Migraine’s Badge of “Honor”

Throughout my migraine journey, I feel like I’ve become increasingly introspective.

Getting a degree in theater

Growing up, I had always liked putting on a show and becoming the center of attention. Whether I had an especially good joke, or I had put on a home-made costume, I always loved to act and make people giggle. That, naturally, translated itself into a hobby, and thus a career. (I use the term career lightly at this point). COVID-19 has done this cool thing where I haven’t been able to act since the industry has been paused. I am all for health and completely in support of precaution, I just miss it.

Acting teaches empathy

Getting a degree in theatre is like getting a degree in feelings. Something I always used to say to any naysayers. Anytime one of my best friends went on about how difficult lab was in his biology degree, I would always try and relate with the struggles of being emotionally available and using sense memory to harken back to childhood in order to produce an authentic living.

Getting graded on self reflection

Most classes would require exit exams. Mine were reflections. It’s hard to grade work that’s so subjective like art, so a reflective paper on our own process ended up being the grading medium by which we were evaluated. I was never an avid researcher so an essay all about ME was naturally my favorite.

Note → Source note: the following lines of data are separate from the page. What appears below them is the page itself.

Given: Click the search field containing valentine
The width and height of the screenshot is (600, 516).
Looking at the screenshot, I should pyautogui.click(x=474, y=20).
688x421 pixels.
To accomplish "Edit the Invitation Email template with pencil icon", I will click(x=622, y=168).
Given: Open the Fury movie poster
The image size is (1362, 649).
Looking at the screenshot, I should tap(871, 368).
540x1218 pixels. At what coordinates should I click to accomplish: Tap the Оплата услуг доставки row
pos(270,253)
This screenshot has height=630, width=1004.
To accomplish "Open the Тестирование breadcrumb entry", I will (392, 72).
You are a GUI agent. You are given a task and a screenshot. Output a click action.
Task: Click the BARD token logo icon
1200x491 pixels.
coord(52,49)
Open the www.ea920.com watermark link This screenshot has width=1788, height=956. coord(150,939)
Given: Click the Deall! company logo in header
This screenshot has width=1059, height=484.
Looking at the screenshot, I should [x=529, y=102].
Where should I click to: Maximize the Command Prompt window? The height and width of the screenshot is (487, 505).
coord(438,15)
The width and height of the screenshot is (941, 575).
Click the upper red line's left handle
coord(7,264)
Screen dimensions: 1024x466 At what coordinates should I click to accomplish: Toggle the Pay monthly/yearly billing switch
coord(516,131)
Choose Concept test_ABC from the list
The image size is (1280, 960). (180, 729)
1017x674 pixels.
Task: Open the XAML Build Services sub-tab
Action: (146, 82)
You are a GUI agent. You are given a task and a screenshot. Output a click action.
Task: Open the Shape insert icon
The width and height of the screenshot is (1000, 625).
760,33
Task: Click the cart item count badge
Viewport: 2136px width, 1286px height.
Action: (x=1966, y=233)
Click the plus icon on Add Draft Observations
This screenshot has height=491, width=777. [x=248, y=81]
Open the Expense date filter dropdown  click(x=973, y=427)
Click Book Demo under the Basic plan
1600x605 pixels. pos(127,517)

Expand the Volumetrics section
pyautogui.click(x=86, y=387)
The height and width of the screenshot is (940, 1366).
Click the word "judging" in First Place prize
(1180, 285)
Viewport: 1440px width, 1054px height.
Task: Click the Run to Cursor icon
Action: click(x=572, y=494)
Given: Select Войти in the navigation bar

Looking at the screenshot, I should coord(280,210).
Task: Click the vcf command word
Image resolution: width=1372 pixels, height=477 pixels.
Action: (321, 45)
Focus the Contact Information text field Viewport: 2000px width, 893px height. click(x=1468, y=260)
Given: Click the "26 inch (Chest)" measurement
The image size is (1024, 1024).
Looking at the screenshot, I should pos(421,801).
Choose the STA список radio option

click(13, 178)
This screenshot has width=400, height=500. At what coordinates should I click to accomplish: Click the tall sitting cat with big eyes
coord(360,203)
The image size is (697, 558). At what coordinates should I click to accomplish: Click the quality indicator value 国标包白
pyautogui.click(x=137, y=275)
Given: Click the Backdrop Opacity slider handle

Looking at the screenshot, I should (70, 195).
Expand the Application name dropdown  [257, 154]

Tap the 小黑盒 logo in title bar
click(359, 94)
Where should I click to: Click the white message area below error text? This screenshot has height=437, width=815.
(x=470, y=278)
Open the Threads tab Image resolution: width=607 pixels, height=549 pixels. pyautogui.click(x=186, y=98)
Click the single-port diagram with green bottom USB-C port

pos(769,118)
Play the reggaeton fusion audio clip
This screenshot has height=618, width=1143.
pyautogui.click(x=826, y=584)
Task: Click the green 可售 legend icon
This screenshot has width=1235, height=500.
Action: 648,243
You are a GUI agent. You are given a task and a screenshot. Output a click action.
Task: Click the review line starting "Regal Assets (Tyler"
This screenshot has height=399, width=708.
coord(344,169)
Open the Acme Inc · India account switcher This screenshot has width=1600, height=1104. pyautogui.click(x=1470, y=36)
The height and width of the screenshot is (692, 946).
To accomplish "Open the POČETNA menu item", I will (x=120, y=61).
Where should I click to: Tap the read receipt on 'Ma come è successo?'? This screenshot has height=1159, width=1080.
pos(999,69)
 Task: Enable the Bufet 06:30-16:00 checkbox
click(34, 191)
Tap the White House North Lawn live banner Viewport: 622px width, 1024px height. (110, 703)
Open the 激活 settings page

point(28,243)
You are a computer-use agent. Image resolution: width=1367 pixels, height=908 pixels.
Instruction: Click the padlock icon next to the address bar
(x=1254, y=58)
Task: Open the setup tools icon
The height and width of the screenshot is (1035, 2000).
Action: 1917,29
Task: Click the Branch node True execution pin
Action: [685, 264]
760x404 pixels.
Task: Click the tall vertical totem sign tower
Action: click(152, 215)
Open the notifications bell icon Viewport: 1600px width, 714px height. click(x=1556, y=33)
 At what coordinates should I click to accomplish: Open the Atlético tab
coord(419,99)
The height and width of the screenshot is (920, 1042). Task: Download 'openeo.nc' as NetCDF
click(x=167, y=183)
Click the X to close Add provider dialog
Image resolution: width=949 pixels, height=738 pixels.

Self reflection in talking about migraine

Dealing with my migraines has become the next step. Everywhere I turn, I have to self-evaluate, especially with these articles. I look inwards, and as always, find joy in self-reflection. Doing what I do best and talking about myself…

Migraine isn't included in introductions

Migraine is not something to be joked about, nor is it my favorite part of myself. It sure isn’t what I would use to introduce myself to strangers that’s for sure. “Hey, I’m Sawyer. I’m an actor and little known fact my brain sometimes feels like it was train-smashed.”

It takes humility to talk about migraine

Migraine used to be something I was proud of, like it was something that made me special. It was a label that I could wear proudly, and talk in detail, but after taking time, and ironically enough, reflection. It’s something that is more important.

Thing is, this isn’t just about me. I am but one voice in a community of other sufferers. Some individuals can’t live a day without pain and I get to live many.

Migraine doesn't define me

I guess what I’m trying to say, is that just because I have a platform doesn’t mean it’s all about me. That egotistical part of me, that gets to have center-stage has a place and a time. Migraine is a part of me, but it isn’t what has to define me, especially when I can be a conduit for good. If there’s any takeaway from my introspection, it would have to be this.